■ To be done
In the forum discussion below about game engines and processor cores, which engine is named as one that scales well with more cores and is used on consoles?

■ Quoted passage
Maybe some games devs need informing too,as too many engines seem to just push one or two cores still.

We have consoles to thank for this, I'm afraid.
We have consoles to thank for this, I'm afraid.

I would say the opposite - the engines which scaled well with more cores seem to be in use in consoles,ie,like the Frostbite engine. Most of the games which don't scale well them tend, to be more PC focused and the devs have just re-used ancient engines or modified them,some of which are based on stuff from the 1990s. Bethesda Game Studios is a prime example of this,and so are many PC orientated MMOs,etc like WoW and PS2. Even when they attempt to multi-thread the engines,you still see very poor core loading despite that.
We have consoles to thank for this, I'm afraid.

Nah it's the opposite of this - consoles all use AMD processors which tend to be less great at single threaded.
Sorry, but that is a very confused article. It confuses superscaler (more than one instruction at once) with pipelined (break instruction execution up into sections). So x86 is a pipelined implementation (bad use of the word architecture) and some bits of the pipeline are hard to make faster so you add stages and make the pipeline much longer which adds transistors and makes branch prediction failure more expensive.

■ Data block
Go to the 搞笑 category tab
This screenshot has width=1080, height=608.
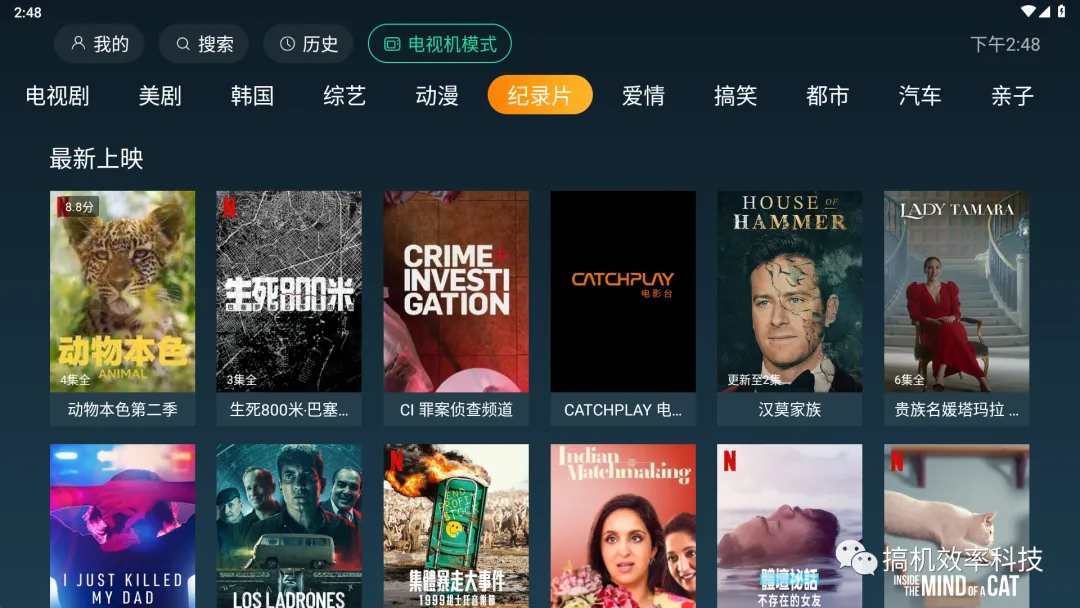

■ Task result
The Frostbite engine.